According to Holbourne, the government has sought to redirect narratives around deportations to the Caribbean away from the Windrush scandal. In the years following the scandal, the focus has turned to people whose past criminal convictions triggered deportation orders, despite many living in the UK for decades and some having no criminal record. “The government started saying ‘this is not the Windrush generation, these are criminals’,” she says. “There were screaming headlines in mainstream news of the worst criminals, rapists, and murderers.”

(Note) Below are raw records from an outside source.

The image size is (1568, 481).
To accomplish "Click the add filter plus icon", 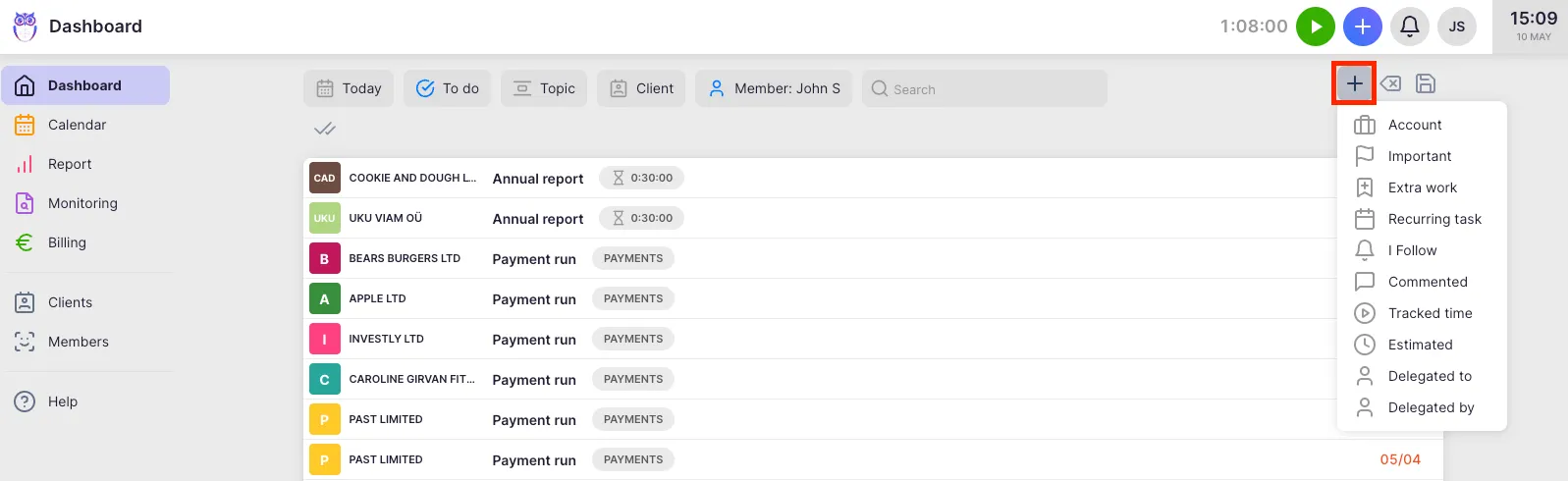I will click(1354, 83).
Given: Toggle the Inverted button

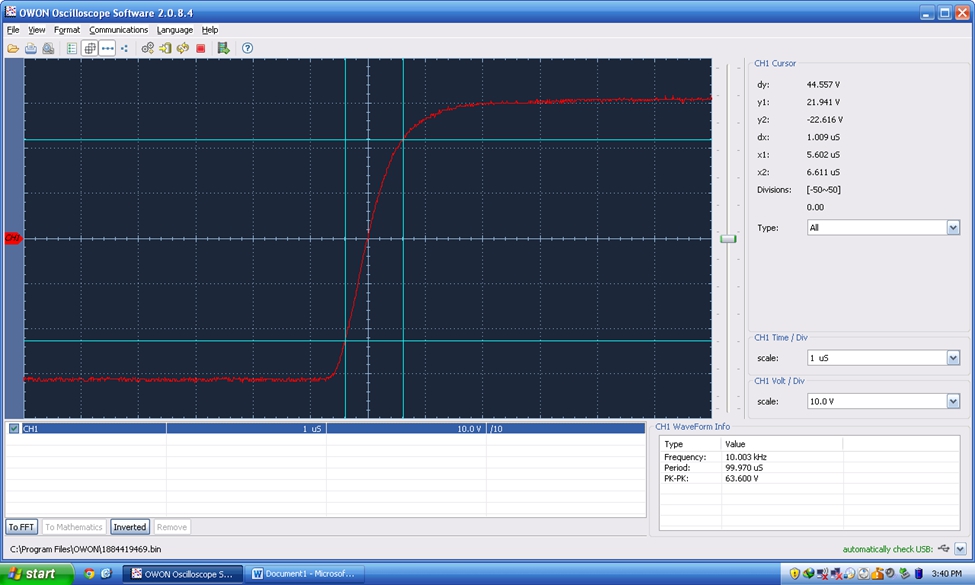Looking at the screenshot, I should tap(129, 527).
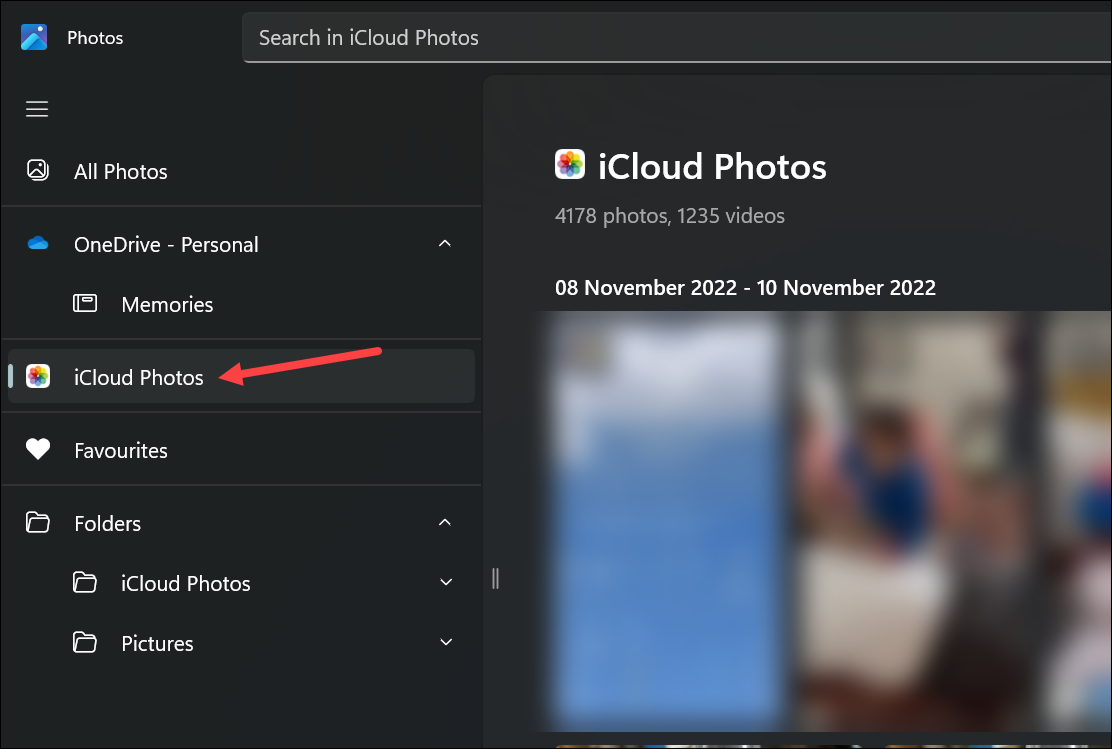
Task: Select the iCloud Photos app icon in sidebar
Action: pyautogui.click(x=38, y=377)
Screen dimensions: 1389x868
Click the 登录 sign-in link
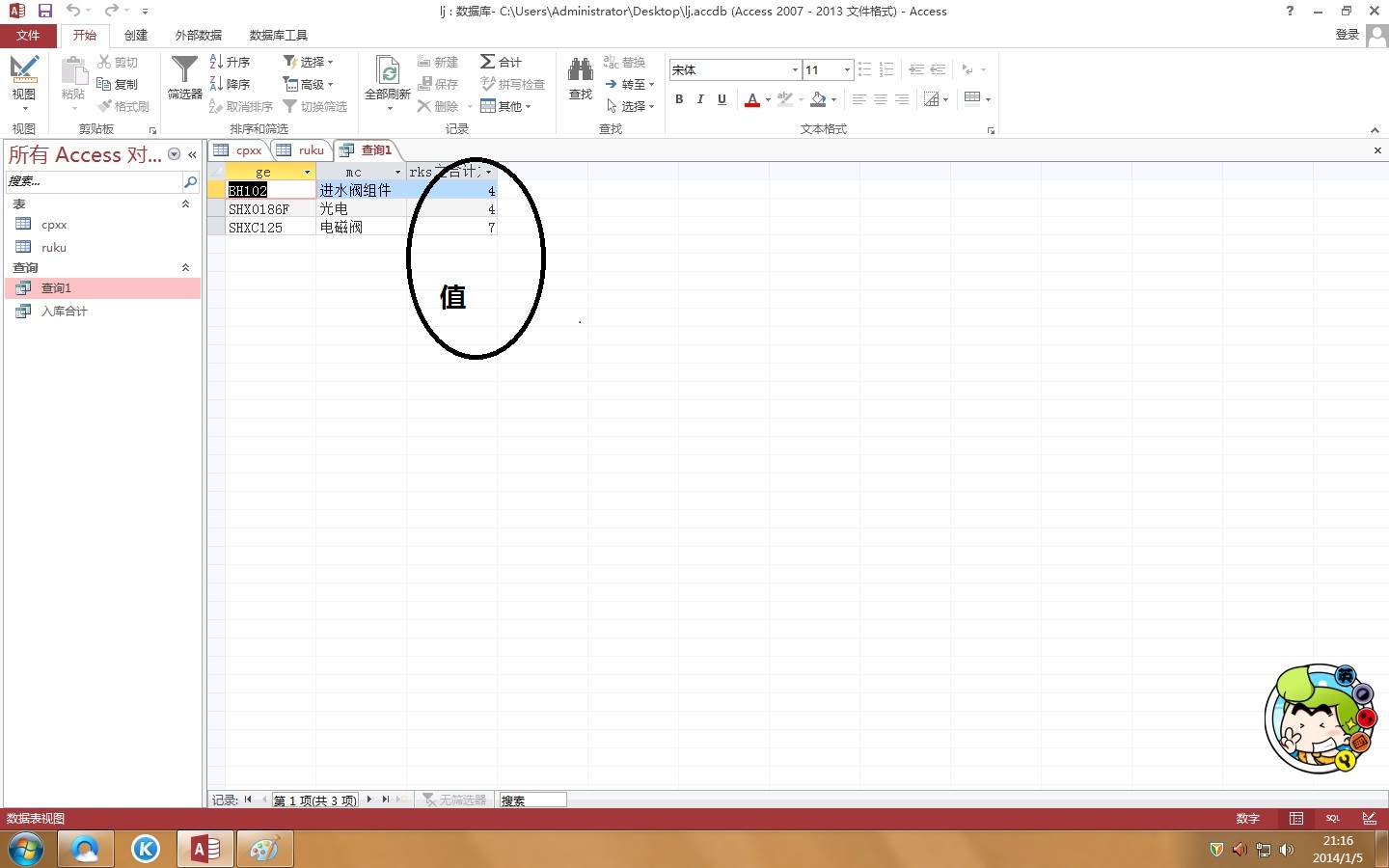[1347, 35]
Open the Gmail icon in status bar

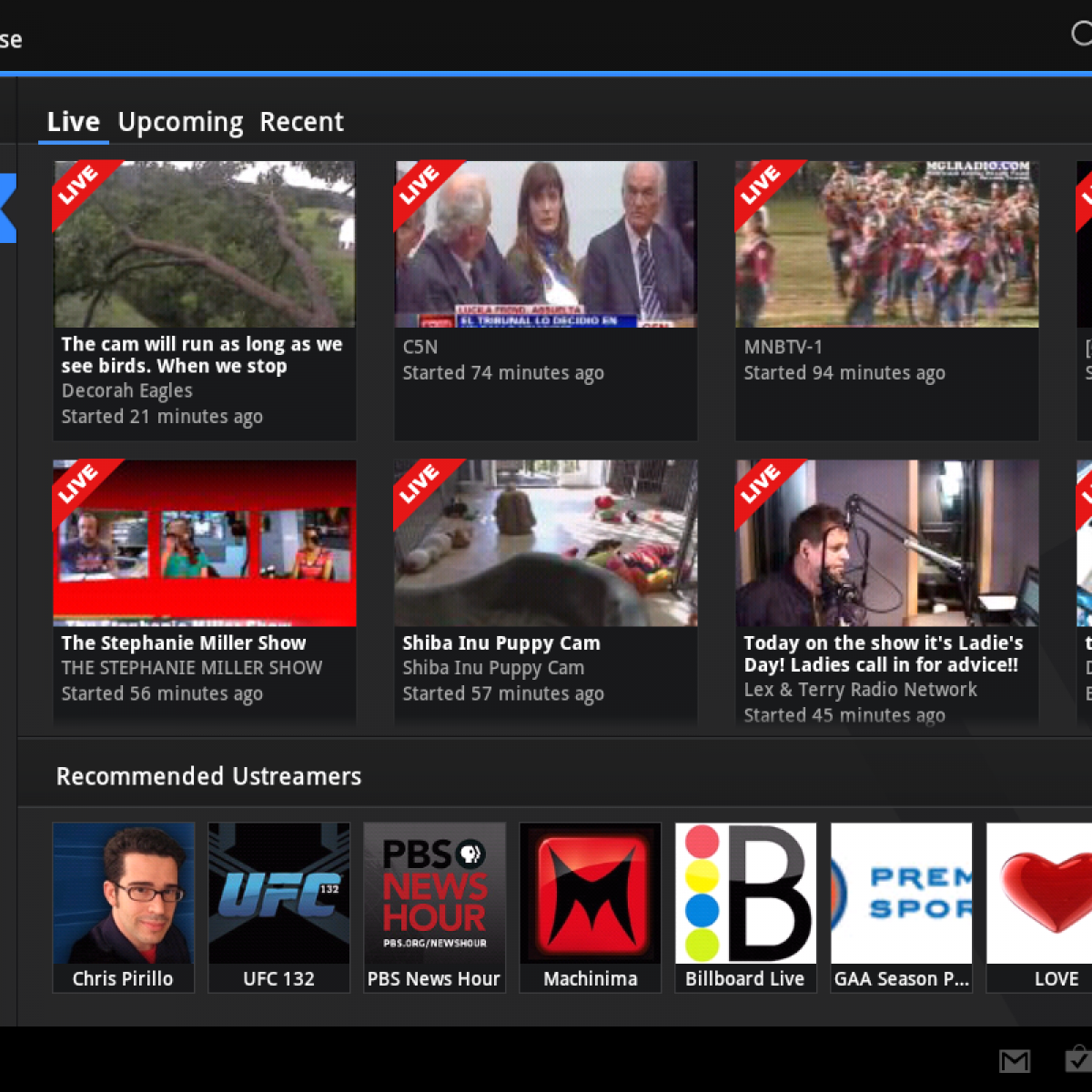(1015, 1060)
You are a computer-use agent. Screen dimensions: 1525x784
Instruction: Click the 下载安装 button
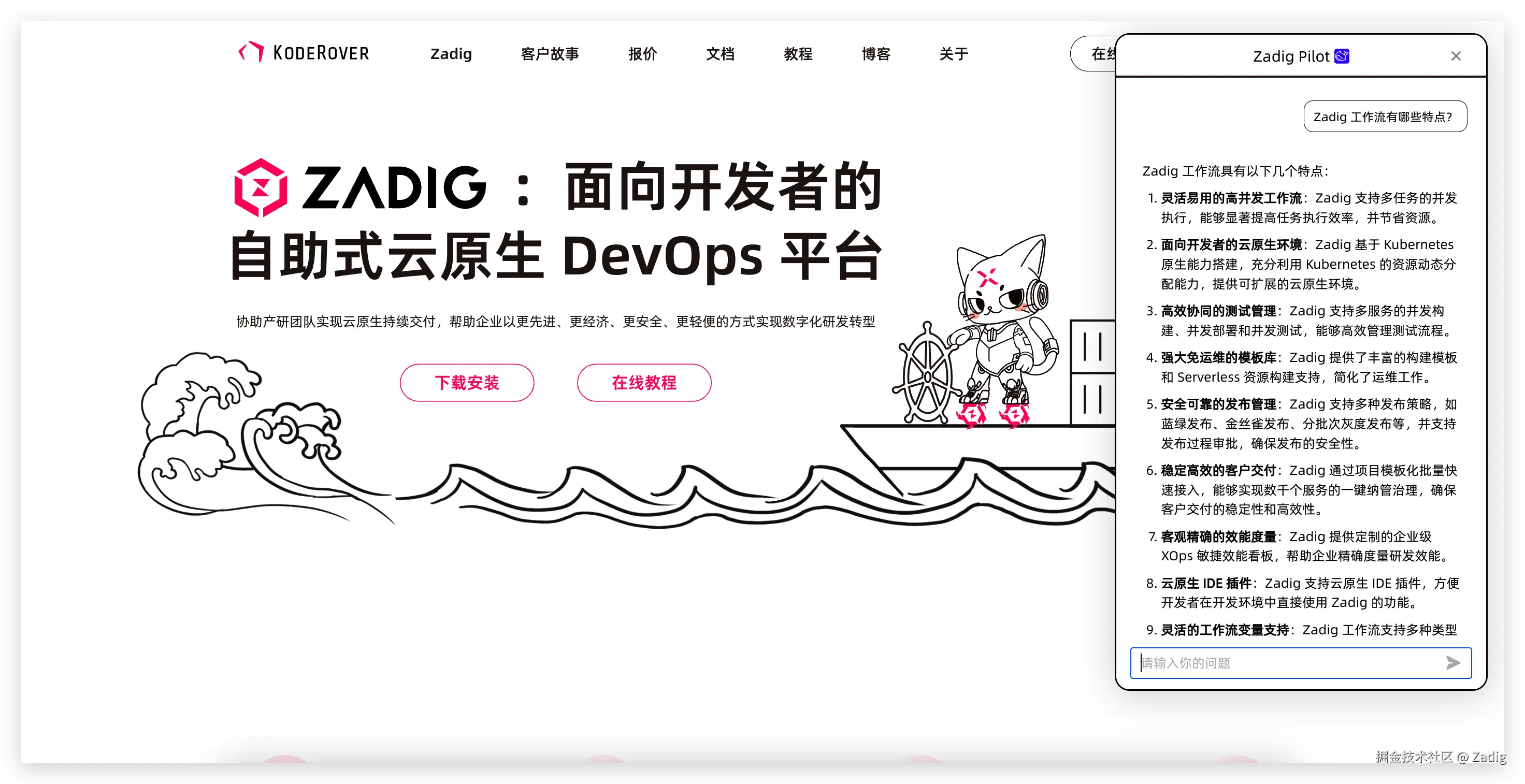467,383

“Maybe there’s one or two people that fall into that category on a flight… But the vast majority of people who have been booked onto the flight didn’t fall into that category,” says Holbourne. BARAC UK has worked hard to expose this. “We were able to demonstrate that these are people who came to the UK to join somebody, [often] of the Windrush generation – so the link is still the link of colonialism, and the Windrush link, which, the government of course didn’t want to acknowledge”. 

She adds: “[Many] are people that have been in the UK since they were six-month-old babies or two-year-olds – they’re a symptom of British culture and society, not a country that they were born in.” 

The campaign culminated in a national day of action in late August that saw local groups protesting outside ten Tui stores across the country. “We talked to a lot of people from different communities, Caribbean communities, west African, Kurdish and Turkish… communities with a lot of experience of the way that migration is criminalised,” says Brown. “People were quite shocked, saying they wouldn’t want to use Tui knowing that”. Shortly after the day of action, the group heard whispers to the effect that Tui were going to discontinue their contract. 

A Home Office spokesperson said: “The public rightly expects us to remove those who have no right to be in the UK, including dangerous foreign criminals and we make no apology for our efforts to keep the public safe. The new plan for immigration will fix this broken immigration system and stop the abuse we are seeing by expediting the removal of those who have no right to be here.” 

Despite the focus on “dangerous foreign criminals”, the government’s Nationality and Borders Bill also included sections which would allow ministers to strip people of their British citizenship without warning and criminalise refugees who reach the UK through an ‘irregular’ route. Both have been voted down by the House of Lords.

A Tui press officer said they were “unable to comment” on the issues raised in this article. 

For Goldring, the campaign highlighted the way the Hostile Environment can be resisted by targeting the companies that enable it. “We tell [the government] their policies are cruel or unjust and they say: exactly, these people don’t deserve kindness or justice,” he says. “It feels more worthwhile to go after these private companies who are profiteering off the Hostile Environment, because of the vulnerability in their public image.” Campaigner Jackson stress that the fight continues: “The Hostile Environment is still going on,” he says. “Those wheels are still turning.”